**Selected text**
◆ ◆ ◆

Why Digital Assets are the Future of Sports Sponsorship

This is a sponsored guest post by Simon Ryley, Founder of RightNow Digital.

MediaCom’s Misha Sher recently said, ‘The sooner rights holders in sport realise that traditional sponsorship assets aimed at reach are increasingly less valuable, the sooner they can adapt to the ever-changing habits of their fans and expectations of their commercial partners.’ To my mind he is 100% correct, and it is about time someone said as much.

Traditionally, sponsorship has been all about hospitality supporting sales processes, and perimeter signage, kit badging etc aimed at brand awareness. Increasingly brands are looking for solutions which generate ways to connect and build affinity with consumers. As some of the most powerful emotional forces there are, sports properties offer the perfect platform to achieve this connection. However rights holders need to evolve their digital assets to do more than just provide further awareness via badged apps, social updates or content categories – to capture a bigger share of wallet from brands and increase the value of their portfolio.

◆ ◆ ◆

**Data shown**
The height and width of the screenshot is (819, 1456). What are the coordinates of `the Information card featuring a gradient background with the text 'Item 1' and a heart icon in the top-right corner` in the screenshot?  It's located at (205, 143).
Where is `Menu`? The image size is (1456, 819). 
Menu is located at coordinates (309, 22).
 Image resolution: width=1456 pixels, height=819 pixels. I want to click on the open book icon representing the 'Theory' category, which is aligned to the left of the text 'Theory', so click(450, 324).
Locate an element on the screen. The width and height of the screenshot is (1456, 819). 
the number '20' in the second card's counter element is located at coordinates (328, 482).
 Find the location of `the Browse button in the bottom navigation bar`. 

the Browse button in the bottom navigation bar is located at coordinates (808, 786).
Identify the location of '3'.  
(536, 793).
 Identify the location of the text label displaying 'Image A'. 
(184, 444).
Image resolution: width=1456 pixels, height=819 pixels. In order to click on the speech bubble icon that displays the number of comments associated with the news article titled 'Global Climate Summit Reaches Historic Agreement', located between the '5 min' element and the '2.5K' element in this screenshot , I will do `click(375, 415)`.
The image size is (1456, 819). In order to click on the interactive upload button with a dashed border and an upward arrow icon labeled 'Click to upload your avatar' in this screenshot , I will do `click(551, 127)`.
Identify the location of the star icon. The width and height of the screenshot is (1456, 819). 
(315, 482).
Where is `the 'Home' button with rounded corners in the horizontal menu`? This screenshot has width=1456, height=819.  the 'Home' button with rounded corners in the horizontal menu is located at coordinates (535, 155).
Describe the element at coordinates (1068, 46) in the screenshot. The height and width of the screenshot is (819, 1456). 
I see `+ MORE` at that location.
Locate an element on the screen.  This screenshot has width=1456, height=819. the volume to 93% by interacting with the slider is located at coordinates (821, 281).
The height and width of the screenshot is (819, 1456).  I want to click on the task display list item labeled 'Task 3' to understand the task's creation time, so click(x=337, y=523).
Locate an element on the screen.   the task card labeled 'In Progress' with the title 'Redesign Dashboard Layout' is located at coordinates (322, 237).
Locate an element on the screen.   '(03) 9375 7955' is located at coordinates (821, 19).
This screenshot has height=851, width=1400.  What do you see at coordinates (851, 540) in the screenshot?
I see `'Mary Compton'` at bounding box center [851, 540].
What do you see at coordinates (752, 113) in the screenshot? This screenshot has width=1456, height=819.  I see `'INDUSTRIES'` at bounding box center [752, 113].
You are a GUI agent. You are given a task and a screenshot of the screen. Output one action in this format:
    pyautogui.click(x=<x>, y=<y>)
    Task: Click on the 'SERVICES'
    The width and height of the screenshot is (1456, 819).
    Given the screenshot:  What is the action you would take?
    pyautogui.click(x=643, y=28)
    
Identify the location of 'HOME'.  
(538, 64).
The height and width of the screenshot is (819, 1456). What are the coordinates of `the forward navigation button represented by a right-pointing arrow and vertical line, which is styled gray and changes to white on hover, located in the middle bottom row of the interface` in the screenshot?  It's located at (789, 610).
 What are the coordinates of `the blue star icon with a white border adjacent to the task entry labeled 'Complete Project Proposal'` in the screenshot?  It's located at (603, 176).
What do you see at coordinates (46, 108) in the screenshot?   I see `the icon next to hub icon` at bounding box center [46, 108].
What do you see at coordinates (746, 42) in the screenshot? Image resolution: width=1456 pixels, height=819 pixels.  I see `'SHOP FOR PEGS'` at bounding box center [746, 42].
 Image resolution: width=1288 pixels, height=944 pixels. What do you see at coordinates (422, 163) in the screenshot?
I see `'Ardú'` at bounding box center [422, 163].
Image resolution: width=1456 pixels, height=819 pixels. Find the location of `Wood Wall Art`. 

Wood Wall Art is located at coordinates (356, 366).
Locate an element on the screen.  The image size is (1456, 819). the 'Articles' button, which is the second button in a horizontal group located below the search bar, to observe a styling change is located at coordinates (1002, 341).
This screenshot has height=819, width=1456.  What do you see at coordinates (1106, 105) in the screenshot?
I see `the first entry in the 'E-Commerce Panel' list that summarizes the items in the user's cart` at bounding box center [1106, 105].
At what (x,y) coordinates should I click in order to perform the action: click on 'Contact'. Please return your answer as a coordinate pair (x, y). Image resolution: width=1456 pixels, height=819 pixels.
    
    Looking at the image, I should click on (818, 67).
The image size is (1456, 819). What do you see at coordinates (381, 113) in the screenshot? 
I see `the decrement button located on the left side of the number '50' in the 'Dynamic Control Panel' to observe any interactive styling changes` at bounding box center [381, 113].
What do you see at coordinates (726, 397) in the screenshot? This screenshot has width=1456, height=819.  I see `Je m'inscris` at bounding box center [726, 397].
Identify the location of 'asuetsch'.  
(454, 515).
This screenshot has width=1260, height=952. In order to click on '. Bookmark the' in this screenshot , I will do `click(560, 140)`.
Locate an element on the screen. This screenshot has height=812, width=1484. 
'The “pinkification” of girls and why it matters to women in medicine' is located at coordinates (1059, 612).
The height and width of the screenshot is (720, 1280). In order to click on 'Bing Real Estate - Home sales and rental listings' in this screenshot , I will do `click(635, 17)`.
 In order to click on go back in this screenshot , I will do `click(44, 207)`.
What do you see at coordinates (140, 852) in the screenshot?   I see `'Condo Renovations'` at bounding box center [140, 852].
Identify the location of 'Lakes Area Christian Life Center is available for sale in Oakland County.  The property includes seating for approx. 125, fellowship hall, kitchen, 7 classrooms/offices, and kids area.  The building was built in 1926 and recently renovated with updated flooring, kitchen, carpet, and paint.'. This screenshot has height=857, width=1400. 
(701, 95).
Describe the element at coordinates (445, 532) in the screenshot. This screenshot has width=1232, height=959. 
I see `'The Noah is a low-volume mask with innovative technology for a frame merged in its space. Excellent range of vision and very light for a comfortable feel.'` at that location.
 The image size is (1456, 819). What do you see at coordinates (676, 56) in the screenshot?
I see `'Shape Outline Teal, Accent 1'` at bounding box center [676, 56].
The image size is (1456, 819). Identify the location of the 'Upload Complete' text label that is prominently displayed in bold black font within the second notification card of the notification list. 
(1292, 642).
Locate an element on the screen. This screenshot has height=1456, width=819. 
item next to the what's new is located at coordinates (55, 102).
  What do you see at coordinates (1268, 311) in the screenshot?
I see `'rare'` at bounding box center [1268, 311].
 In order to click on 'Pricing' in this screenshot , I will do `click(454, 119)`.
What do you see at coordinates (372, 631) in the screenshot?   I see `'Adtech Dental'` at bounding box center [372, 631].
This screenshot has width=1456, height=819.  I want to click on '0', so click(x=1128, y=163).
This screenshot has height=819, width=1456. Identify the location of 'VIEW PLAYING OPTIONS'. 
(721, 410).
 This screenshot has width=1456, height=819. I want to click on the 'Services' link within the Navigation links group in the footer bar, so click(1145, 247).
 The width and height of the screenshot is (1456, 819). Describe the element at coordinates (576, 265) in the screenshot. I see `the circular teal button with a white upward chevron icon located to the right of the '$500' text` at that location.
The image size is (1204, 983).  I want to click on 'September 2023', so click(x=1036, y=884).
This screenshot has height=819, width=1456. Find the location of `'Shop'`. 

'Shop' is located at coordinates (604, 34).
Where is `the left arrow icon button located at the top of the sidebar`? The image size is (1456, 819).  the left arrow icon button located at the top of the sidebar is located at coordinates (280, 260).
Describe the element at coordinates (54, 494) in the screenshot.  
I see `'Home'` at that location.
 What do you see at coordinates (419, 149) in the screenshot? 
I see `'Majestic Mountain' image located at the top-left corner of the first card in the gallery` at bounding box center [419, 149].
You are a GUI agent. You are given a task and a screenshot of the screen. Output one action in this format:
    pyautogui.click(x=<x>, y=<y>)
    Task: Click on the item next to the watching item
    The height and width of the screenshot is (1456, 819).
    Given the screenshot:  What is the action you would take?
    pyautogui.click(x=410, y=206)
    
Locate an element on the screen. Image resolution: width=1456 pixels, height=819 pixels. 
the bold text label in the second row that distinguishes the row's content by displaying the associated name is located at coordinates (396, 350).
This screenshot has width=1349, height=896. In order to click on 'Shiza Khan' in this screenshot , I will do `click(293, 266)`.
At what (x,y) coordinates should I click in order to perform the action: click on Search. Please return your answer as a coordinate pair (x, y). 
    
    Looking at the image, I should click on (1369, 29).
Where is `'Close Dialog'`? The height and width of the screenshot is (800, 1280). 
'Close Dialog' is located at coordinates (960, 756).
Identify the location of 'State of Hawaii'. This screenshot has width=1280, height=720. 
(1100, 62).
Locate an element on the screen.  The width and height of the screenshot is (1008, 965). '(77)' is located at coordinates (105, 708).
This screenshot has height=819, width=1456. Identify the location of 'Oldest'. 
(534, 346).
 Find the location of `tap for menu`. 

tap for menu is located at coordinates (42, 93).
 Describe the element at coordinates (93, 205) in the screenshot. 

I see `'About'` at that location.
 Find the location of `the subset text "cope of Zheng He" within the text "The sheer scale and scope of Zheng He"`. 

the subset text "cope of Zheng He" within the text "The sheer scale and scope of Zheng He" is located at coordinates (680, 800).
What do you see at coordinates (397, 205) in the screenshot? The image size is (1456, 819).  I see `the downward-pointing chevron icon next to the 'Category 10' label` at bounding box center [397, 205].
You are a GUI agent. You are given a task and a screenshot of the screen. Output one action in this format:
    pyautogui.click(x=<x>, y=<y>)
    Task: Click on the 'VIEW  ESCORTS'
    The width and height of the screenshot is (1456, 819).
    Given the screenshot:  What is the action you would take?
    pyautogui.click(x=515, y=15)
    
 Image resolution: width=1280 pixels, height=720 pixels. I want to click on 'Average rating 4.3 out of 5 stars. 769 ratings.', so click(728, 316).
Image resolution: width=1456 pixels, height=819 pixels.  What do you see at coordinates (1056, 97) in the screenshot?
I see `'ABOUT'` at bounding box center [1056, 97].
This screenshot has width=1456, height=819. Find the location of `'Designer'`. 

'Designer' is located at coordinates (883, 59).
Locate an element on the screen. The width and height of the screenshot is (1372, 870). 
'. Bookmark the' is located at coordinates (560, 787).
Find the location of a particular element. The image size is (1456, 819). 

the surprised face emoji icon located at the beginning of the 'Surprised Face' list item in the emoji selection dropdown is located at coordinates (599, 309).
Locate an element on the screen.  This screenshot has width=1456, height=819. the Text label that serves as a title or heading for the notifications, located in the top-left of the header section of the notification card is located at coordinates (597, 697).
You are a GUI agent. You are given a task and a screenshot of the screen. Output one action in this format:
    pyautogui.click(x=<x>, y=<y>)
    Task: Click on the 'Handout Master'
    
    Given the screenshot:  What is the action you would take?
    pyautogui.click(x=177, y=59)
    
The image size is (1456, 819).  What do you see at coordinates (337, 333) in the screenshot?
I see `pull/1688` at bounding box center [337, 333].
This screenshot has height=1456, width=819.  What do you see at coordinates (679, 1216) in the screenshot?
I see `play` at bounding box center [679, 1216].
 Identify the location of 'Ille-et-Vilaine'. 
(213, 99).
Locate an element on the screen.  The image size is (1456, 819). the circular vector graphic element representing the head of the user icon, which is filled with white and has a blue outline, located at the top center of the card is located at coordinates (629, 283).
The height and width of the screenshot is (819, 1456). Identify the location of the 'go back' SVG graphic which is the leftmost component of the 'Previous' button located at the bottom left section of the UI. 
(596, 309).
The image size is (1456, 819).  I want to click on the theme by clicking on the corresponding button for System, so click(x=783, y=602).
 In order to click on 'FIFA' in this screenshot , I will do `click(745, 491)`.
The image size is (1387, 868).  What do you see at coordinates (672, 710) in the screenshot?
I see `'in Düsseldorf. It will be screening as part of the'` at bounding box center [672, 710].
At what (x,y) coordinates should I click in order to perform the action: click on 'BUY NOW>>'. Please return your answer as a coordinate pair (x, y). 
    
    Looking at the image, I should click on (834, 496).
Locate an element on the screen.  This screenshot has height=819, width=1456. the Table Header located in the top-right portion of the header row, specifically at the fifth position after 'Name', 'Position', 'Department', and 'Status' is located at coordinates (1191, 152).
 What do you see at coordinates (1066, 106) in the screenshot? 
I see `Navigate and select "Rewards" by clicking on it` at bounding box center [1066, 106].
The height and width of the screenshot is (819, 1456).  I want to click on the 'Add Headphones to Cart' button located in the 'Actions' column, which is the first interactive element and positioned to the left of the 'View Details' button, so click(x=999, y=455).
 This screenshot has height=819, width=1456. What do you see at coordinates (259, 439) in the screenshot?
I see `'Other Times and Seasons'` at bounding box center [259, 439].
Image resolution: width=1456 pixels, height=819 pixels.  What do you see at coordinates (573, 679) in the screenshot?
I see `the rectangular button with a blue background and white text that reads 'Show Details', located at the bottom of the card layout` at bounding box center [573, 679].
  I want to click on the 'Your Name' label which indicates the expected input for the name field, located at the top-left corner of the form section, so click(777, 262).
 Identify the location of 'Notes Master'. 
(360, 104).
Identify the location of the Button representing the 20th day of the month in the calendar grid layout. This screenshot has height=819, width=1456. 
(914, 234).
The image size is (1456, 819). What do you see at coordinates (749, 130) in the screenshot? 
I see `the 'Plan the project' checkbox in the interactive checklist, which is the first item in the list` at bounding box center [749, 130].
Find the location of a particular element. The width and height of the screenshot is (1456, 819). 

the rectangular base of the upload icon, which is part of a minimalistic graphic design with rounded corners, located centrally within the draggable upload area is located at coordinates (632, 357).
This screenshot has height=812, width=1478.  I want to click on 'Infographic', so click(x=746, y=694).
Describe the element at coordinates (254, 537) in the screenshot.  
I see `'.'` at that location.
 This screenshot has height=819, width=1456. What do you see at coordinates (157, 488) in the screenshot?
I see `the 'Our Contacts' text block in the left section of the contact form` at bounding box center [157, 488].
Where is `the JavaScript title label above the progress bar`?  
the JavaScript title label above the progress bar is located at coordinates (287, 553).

◆ ◆ ◆

**Task set**
1. In the article on digital assets in sports sponsorship, who is quoted as saying that traditional sponsorship assets aimed at reach are increasingly less valuable?
2. Carry the article on digital assets in sports sponsorship forward, picking up after its last sentence.

**Responses for each task**
1. Misha Sher of MediaCom.

2.
So, what should rights holders be doing? The first step is to be less self-centred in their approach; all too often rights holders’ only interest is how to use the sponsor’s cash to help them achieve results. The second is to start having a much more sophisticated approach to their digital assets.

As brands create more and more digital content in their efforts to have conversations with fans, rights holders need to facilitate getting this content in front of fans on a regular basis. When was the last time you saw a rights holder try and facilitate a brand conversation or facilitate experiential activations rather than leaving it to agency partners? How often do you see sponsorship pitch decks that include case studies of how the rights holder helped its previous sponsor achieve anything other than a certain media value? Whilst social media shares, retweets and mentions provide visual traction and notch up big measurable numbers, in terms of fan affinity, they are more a tiny step on the loyalty ladder rather than an effective route to conversion.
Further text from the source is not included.